- The John Preston Tribute Band - Reduced To Clear
the creative edge of low-carbon culture
where punk meets climate change and en route kills the buddha on the road.

If this was the English Revolution, the band would surely be Ranters, raising eyebrows amongst civic and well-meaning Levellers, as they engage in a wild and free discourse

on the nitty gritty of living a new paradigm while the old world turns upside down.

Four songs
uncharted territory
a civilisation that's shifting away from the personal to the collective
and all our resistances to becoming real people.

Where smalltown grievances sour the possibility of community action (I Resign)
where indulgence of emotion wrecks relationships (Bad Mood.)
where behaviour, pose and attitude thwart the future (I Believe).

The Singer as mockingbird lays everything bare,
brings his actions to the mirror, exposes us all.

My selfish, selfish self.

You could call it environmental or mature punk (is there such a thing? is this the tribute we are paying?) It's as if some of us weren't able sell our souls in the last few decades, no matter how hard we tried. And even though the big industrial cities carry all the top tunes (still pinned on youth's great tragedy), we can't help but forge sharp lines and energetic tempos out of what is left behind and out of sight - village dance halls, people in transition, the moodiness and space of a winter afternoon. What else are our hands for, except to pluck strings, pick up drumsticks? Feet to tap wooden floors, and mouths to sing? Or sometimes yell.

Interior attention
Extrovert execution

of experience from the edge of Eastern England
exposed to the elements, independent, still rebellious, at the end of the line.

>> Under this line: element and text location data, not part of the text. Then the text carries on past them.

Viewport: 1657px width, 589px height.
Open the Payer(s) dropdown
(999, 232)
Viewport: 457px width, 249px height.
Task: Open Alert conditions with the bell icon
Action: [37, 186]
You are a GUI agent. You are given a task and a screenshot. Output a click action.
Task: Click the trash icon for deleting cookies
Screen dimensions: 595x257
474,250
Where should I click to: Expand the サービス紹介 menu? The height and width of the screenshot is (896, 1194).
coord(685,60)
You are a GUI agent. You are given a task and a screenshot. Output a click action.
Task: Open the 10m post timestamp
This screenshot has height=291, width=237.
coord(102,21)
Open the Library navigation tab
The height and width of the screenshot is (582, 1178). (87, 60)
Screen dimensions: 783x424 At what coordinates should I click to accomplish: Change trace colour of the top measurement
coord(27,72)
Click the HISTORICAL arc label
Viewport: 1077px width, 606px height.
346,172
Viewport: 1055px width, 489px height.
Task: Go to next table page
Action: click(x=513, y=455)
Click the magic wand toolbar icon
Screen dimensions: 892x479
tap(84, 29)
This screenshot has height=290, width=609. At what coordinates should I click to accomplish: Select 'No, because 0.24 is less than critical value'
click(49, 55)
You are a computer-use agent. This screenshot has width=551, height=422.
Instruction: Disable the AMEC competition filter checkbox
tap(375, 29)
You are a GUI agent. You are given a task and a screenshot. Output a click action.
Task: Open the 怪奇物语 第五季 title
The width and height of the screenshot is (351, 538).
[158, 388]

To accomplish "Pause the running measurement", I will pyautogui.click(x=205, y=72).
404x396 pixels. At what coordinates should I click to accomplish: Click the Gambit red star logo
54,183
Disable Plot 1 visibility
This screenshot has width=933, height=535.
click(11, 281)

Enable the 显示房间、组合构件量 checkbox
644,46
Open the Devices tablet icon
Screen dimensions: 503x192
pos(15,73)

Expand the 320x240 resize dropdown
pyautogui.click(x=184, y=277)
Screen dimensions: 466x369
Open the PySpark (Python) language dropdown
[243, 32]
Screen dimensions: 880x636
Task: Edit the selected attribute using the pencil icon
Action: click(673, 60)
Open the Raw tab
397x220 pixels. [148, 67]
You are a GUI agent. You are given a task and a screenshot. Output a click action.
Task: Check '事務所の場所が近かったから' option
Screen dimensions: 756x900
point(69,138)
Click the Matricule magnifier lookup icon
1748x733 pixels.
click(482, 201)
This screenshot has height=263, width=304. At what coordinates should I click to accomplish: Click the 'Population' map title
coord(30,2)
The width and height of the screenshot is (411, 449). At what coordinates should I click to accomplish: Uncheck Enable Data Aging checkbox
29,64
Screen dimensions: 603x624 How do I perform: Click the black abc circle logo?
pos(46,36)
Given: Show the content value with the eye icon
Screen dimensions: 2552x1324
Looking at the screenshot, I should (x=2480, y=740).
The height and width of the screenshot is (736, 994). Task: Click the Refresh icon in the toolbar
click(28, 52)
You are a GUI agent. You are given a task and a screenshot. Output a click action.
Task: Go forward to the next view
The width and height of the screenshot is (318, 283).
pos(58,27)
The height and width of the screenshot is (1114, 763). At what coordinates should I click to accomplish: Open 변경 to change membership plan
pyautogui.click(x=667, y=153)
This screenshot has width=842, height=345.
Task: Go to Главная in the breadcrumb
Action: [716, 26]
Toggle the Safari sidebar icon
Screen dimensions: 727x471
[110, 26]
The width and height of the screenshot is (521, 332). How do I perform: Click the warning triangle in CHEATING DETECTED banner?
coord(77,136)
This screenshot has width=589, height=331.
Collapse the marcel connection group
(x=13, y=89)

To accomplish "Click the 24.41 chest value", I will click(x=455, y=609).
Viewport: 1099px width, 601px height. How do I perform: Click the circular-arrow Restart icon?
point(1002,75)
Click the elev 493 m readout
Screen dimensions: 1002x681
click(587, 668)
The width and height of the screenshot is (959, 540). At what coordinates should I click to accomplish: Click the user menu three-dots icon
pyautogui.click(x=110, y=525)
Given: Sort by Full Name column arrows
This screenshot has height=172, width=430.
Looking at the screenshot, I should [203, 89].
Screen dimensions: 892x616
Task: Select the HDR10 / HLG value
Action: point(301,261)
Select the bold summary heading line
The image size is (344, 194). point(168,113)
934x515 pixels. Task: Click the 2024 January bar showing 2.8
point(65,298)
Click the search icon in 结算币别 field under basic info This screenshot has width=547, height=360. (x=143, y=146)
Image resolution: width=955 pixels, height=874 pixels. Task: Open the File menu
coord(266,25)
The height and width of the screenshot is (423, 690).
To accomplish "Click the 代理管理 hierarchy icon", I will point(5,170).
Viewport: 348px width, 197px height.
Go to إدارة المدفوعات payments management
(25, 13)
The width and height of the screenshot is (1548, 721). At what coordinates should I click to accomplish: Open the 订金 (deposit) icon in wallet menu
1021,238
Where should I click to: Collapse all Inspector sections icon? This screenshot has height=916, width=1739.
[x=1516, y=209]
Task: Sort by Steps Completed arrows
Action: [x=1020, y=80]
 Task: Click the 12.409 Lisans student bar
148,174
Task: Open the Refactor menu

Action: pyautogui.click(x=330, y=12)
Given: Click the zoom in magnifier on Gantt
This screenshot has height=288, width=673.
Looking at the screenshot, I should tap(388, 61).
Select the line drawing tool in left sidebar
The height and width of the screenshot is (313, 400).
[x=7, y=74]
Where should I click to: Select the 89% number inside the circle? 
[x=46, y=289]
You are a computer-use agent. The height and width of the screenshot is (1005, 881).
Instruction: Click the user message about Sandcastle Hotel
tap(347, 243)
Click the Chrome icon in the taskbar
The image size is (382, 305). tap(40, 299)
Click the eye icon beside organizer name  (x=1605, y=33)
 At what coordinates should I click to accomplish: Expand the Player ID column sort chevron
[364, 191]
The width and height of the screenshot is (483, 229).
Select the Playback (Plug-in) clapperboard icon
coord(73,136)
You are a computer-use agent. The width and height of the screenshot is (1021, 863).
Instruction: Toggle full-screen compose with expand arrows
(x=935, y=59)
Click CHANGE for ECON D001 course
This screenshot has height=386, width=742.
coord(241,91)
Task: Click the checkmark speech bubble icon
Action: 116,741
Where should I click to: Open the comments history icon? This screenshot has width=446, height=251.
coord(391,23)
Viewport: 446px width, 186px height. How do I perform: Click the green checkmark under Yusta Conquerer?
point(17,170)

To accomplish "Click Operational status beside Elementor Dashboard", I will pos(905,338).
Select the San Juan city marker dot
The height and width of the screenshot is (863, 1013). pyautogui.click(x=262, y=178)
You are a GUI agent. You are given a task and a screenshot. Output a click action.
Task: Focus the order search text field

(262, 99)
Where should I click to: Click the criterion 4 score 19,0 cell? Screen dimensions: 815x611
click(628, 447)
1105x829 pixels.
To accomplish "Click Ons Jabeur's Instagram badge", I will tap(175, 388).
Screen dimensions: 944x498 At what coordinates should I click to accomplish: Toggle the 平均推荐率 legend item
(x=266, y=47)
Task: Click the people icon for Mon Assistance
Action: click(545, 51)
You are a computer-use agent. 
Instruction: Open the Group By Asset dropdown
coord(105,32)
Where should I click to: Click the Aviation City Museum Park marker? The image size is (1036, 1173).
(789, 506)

It's a bargain basement sound, dancey enough to move to, but with enough smartness in the lyrics to make you pay attention. Words count here, especially in the witty eco-lament, It Costs the Earth. Preston's intensely personal voice is nicely juxtaposed with essential beats, guitar riffs and snatches of "off-stage" keyboards, as if some travelling players are just leaving town. The beats are all good and urgent - the kind of music that makes you feel that although the corporations might try to co-opt the whole world and its culture, some songs will always be for the people.

Every little helps . . . as they say.